Note: PMF is optimized for interleaved multi-channel as opposed to single.
One File Per Track option
For non PMF formats
Found in the All Settings > Settings > Project > Record page, The One file per track option should always be
chosen (checked) whenever more than 2 tracks of recording are contemplated as there is a rather high potential
performance penalty that can occur with all the (non PMF) sample-interleaved file formats (E.g.WAV and AIFF) on
playback, when not all tracks of a multi-channel recording are used or played in their original sync relationship on
the Timeline. This is because with other, interleaved, formats the hard disk head will still have to go through all the
bits of all the channels, even if only 1 or 2 tracks of that file are used at a given point in time.
For maximum performance with One File Per Track choose BWF in preference to PMF .
Reducing Unnecessary Disk Access
Track and Mixer Muting
There is a subtle difference between muting a Track Output (with the
the same signal in it's associated mixer input strip. Muting a Track stops disk access for the Track (There is a delay
before the sound stops while the replay buffer is emptied). Muting a mixer strip doesn't affect disk access but sim-
ply mutes the strip (Therefore muting is immediate).

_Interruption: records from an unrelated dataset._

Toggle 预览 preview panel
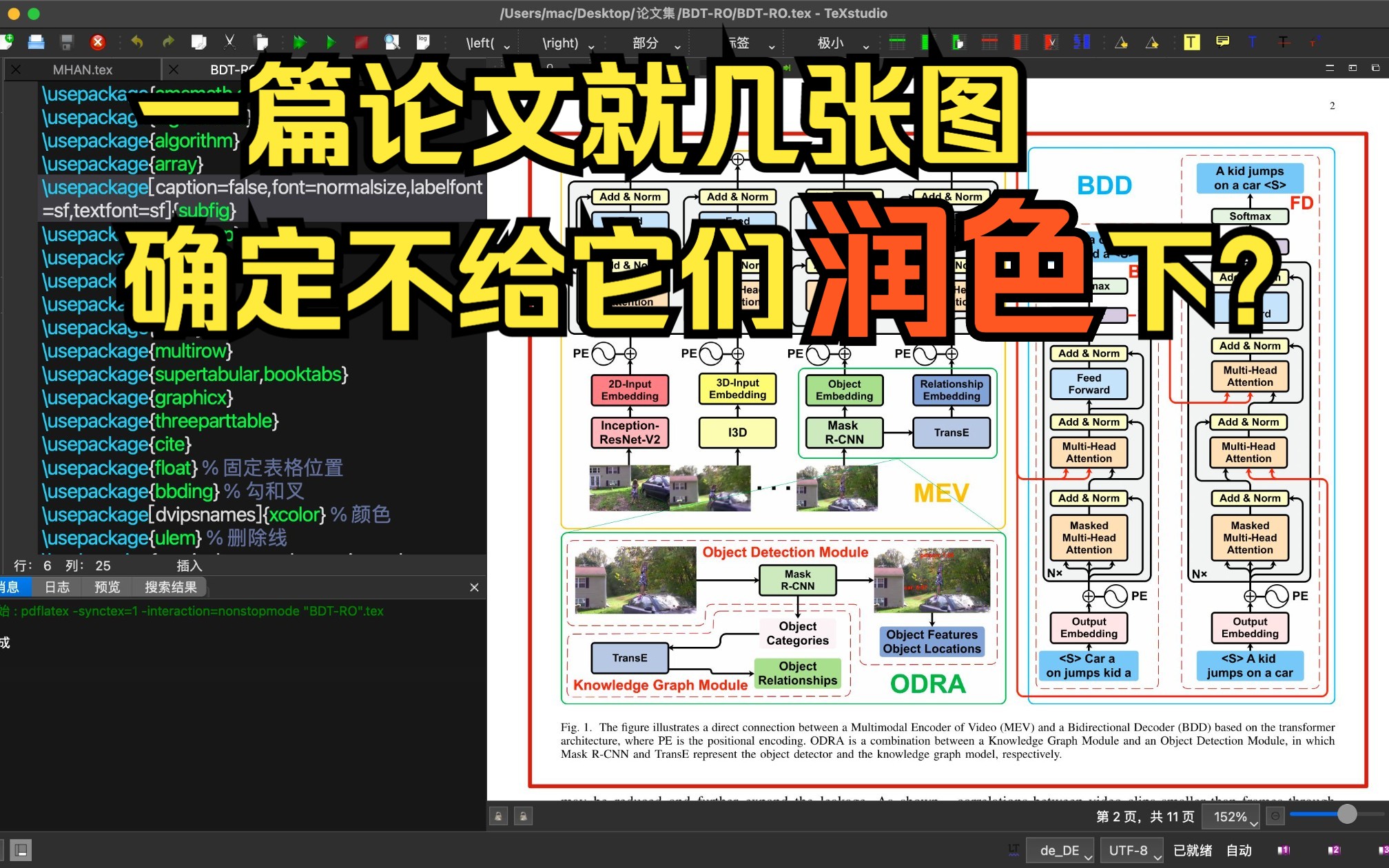The width and height of the screenshot is (1389, 868). [x=101, y=586]
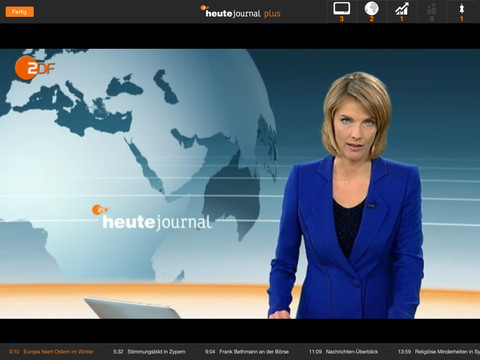This screenshot has height=360, width=480.
Task: Tap the ZDF logo in the video
Action: [x=34, y=68]
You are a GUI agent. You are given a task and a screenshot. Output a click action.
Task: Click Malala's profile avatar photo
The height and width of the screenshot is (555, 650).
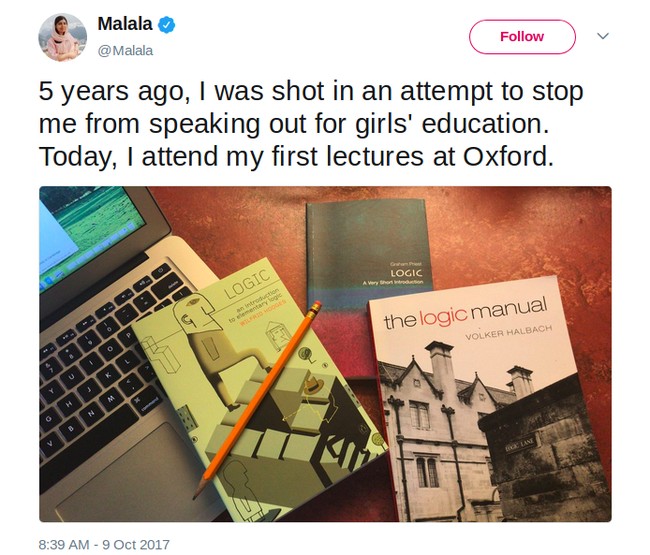pos(62,36)
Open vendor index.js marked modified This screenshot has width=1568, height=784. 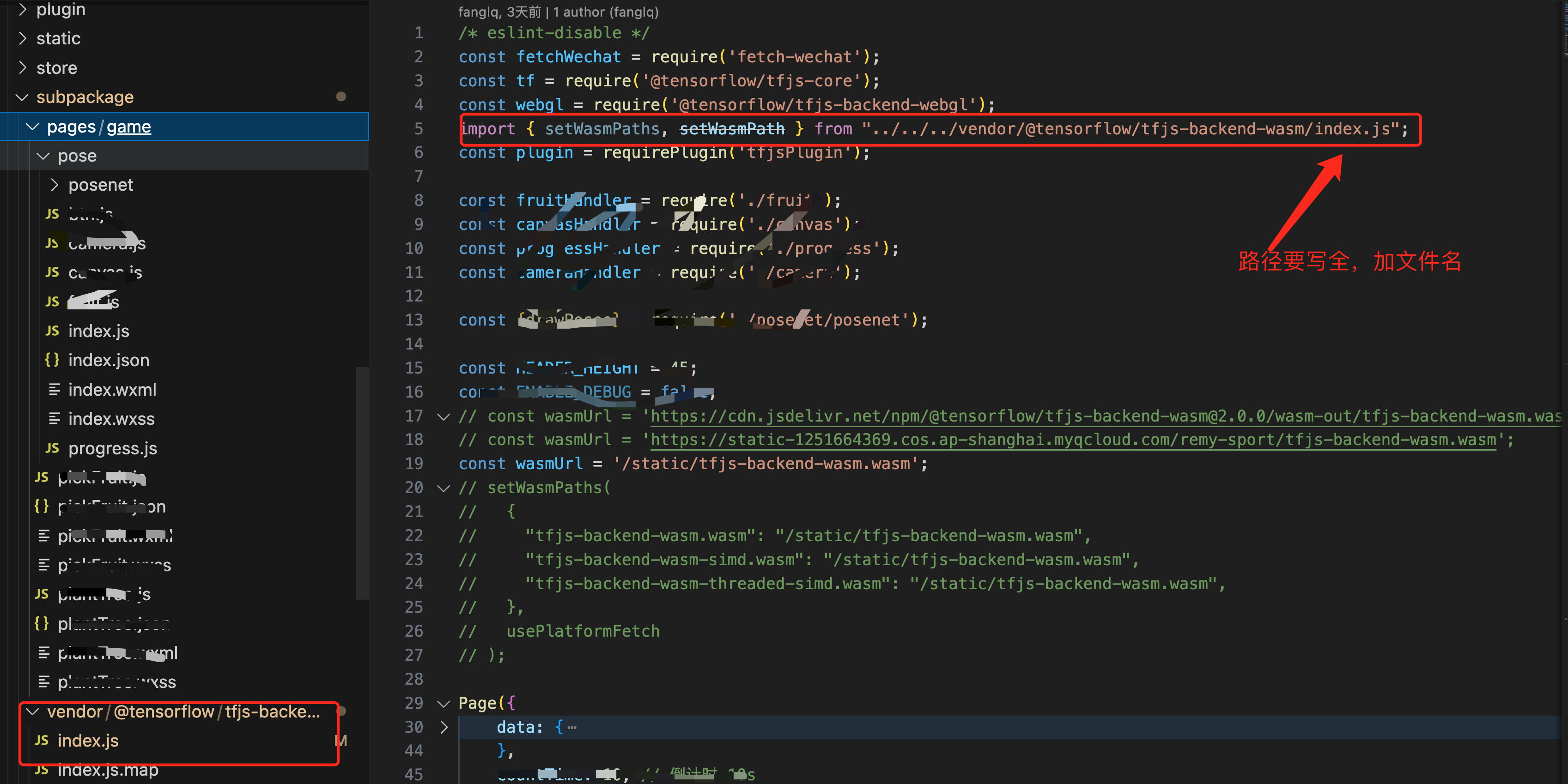(88, 740)
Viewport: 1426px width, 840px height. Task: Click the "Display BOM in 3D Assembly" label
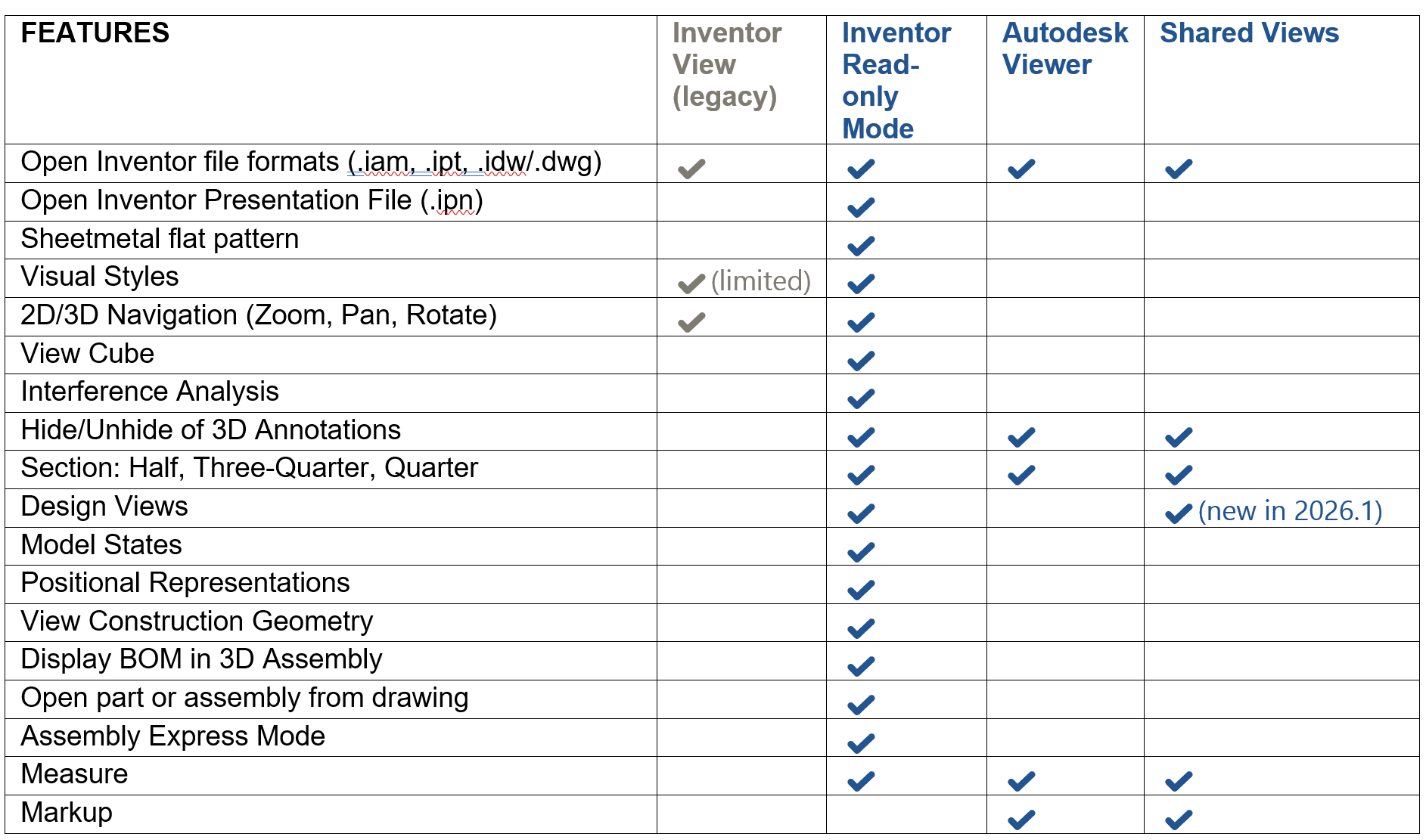point(201,659)
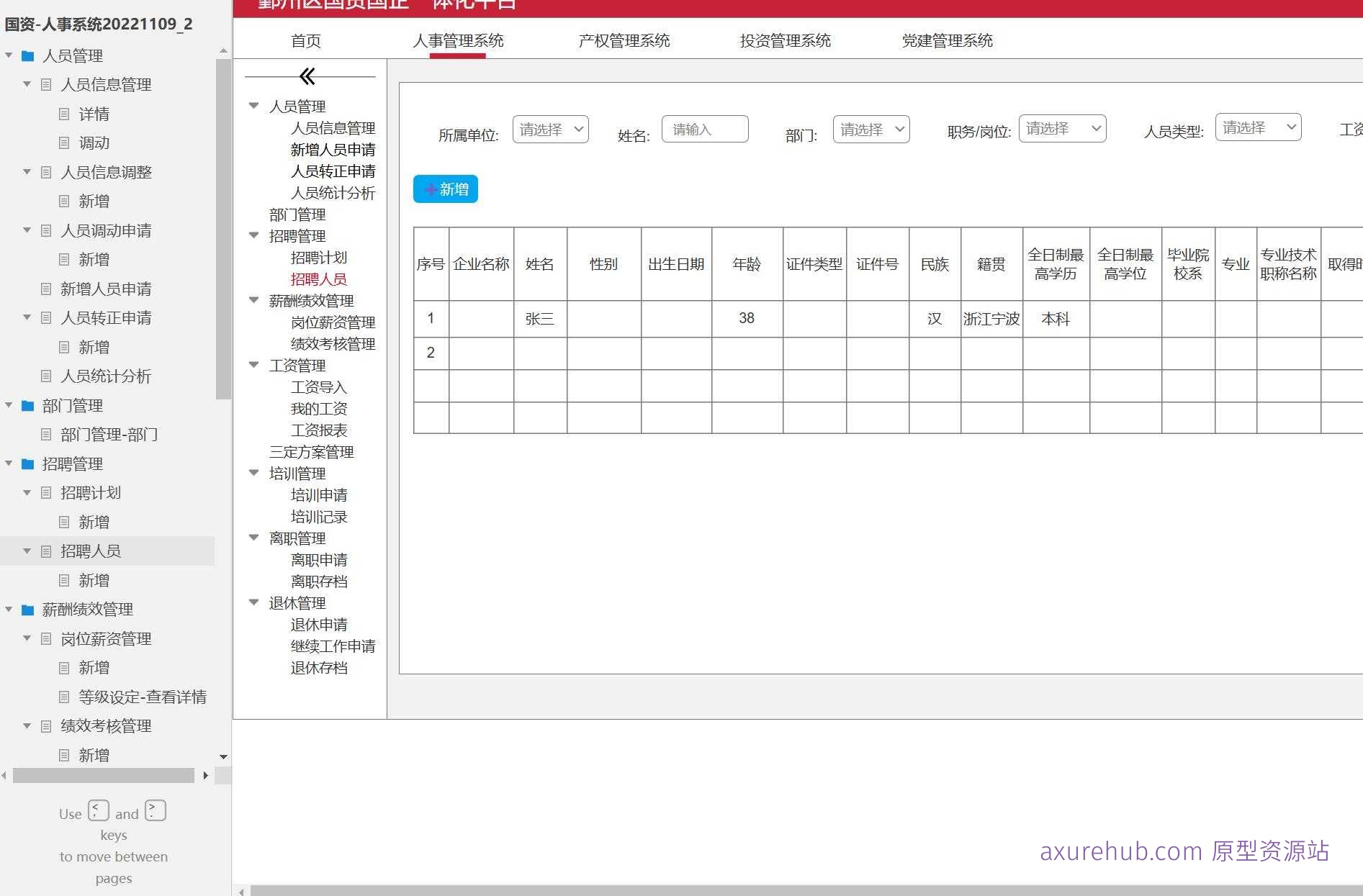Collapse the 招聘管理 section in the middle menu
The image size is (1363, 896).
tap(253, 235)
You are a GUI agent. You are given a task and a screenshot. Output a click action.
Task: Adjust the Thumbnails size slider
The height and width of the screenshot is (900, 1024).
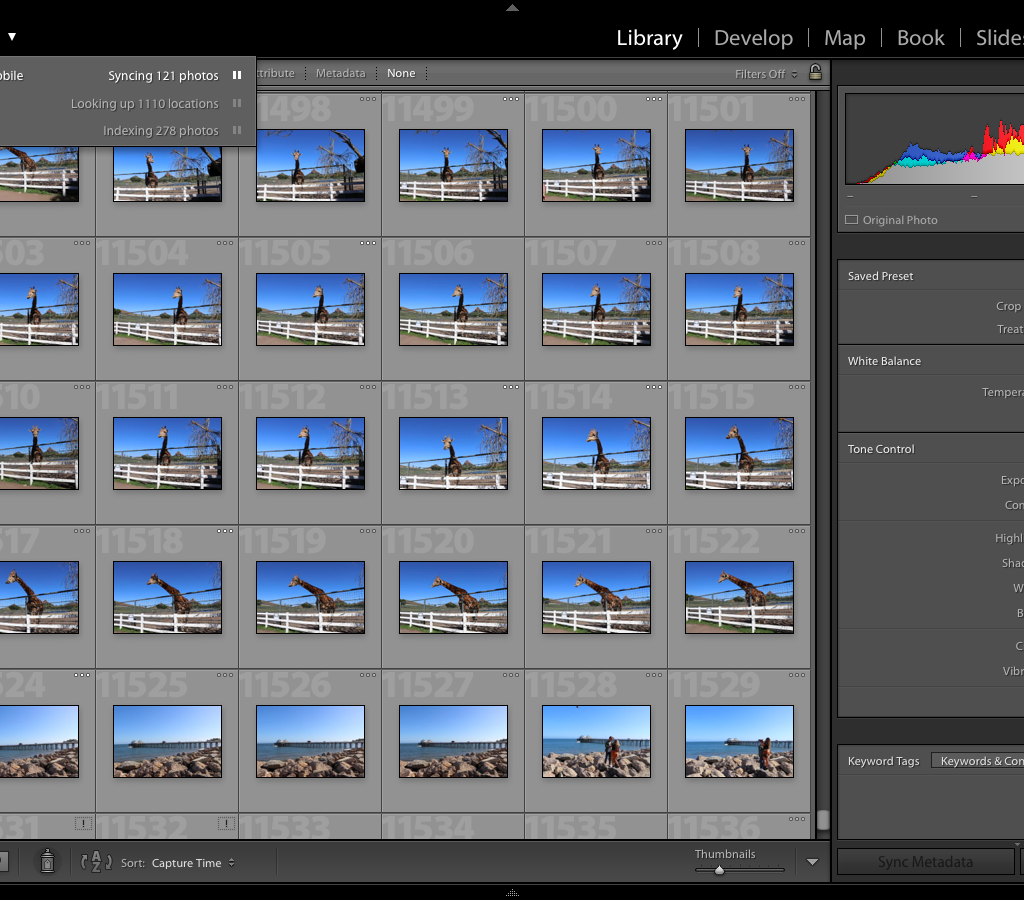[719, 870]
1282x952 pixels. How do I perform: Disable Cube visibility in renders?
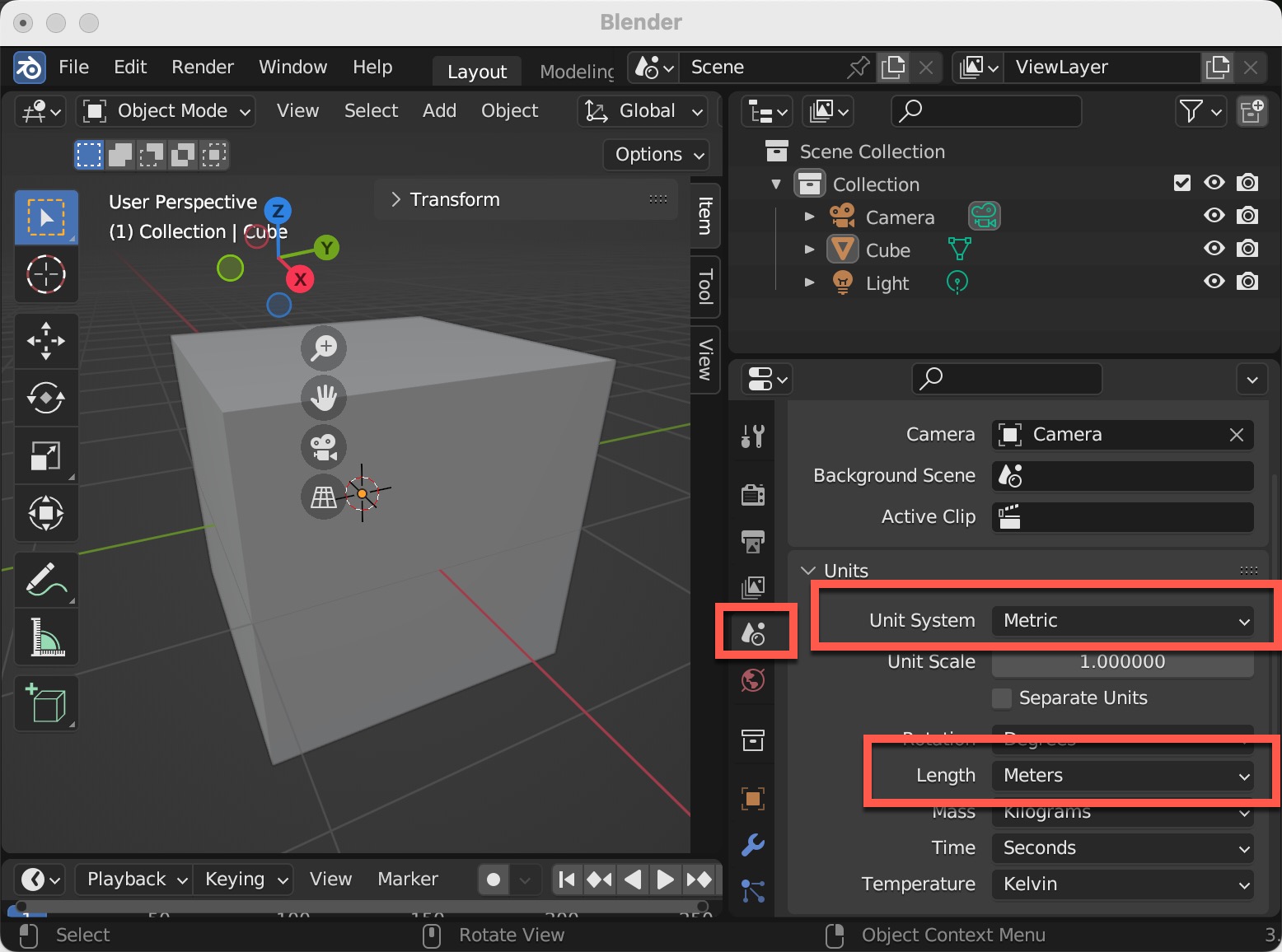(1247, 249)
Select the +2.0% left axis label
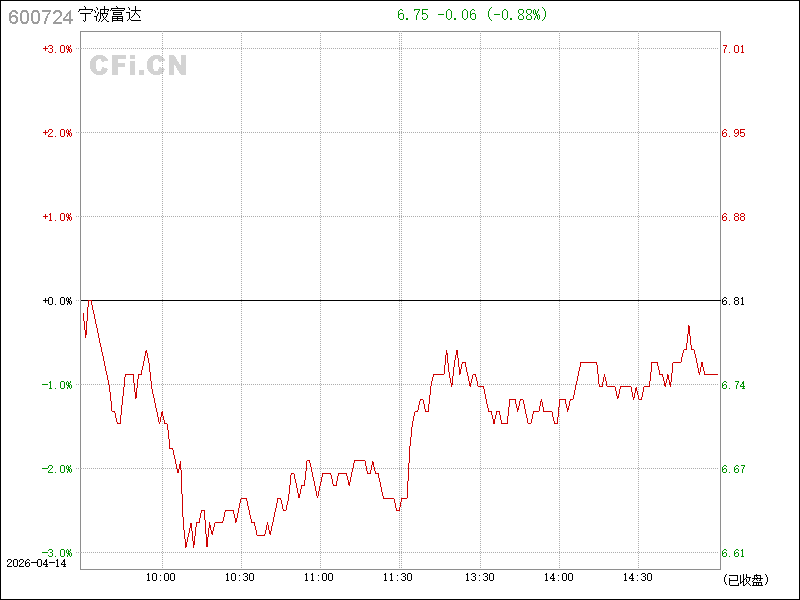Screen dimensions: 800x600 (57, 133)
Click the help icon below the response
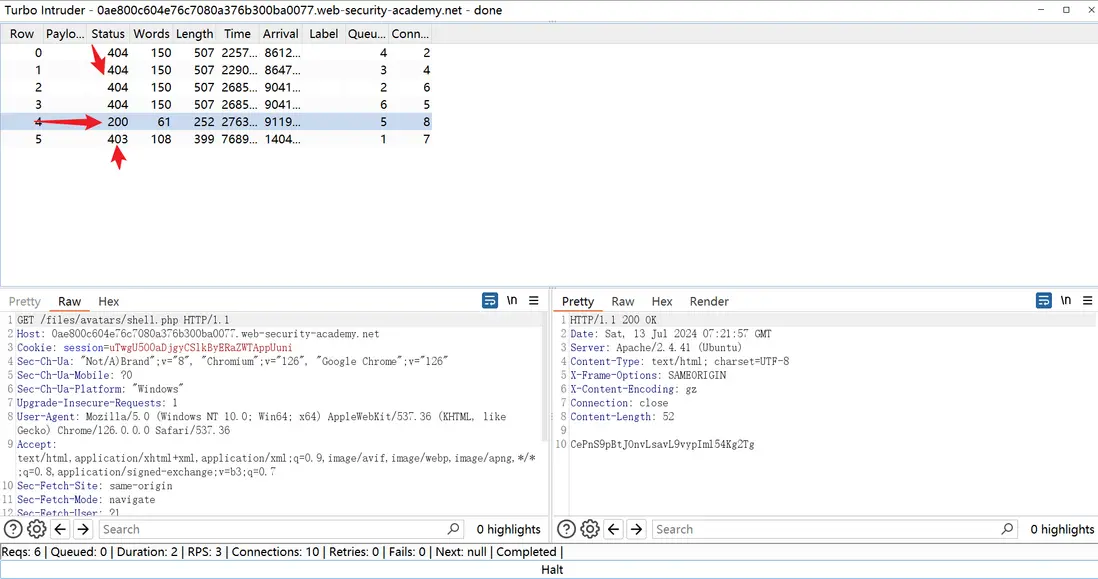 click(x=566, y=529)
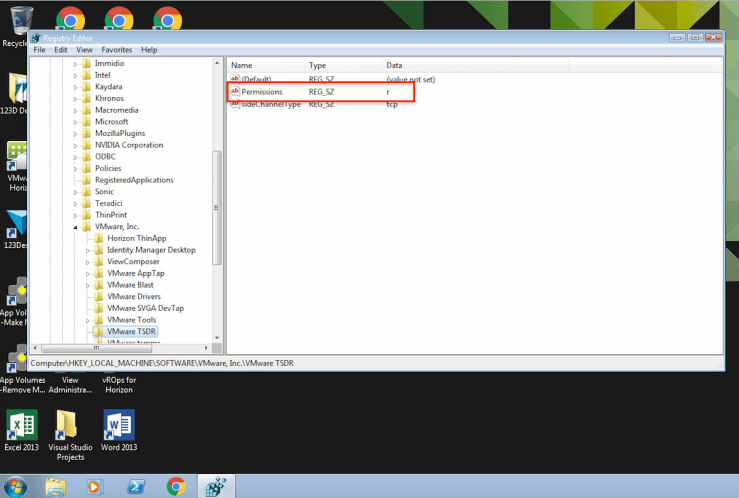Screen dimensions: 739x498
Task: Expand the Horizon ThinApp key
Action: 88,238
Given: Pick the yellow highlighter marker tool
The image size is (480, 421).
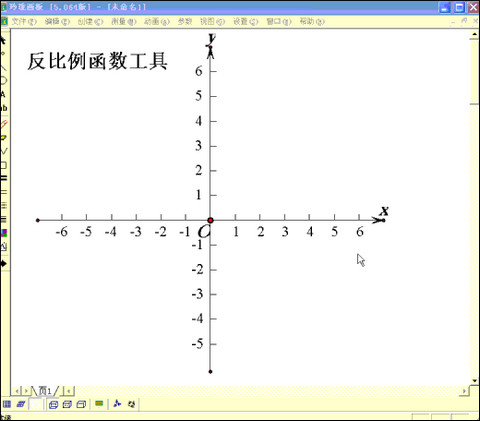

Muting Track outputs enables multi-track recordings with
many Tracks (E.g. 48 Track music recordings) to be edited on hardware which cannot support this number of
Tracks. (E.g. a laptop) Providing the Clips are grouped across all Tracks, then any editing changes made on the
Tracks used for the editing guide will also be reflected in the muted Tracks. Track Grouping can be used to make
operation simpler and more convenient.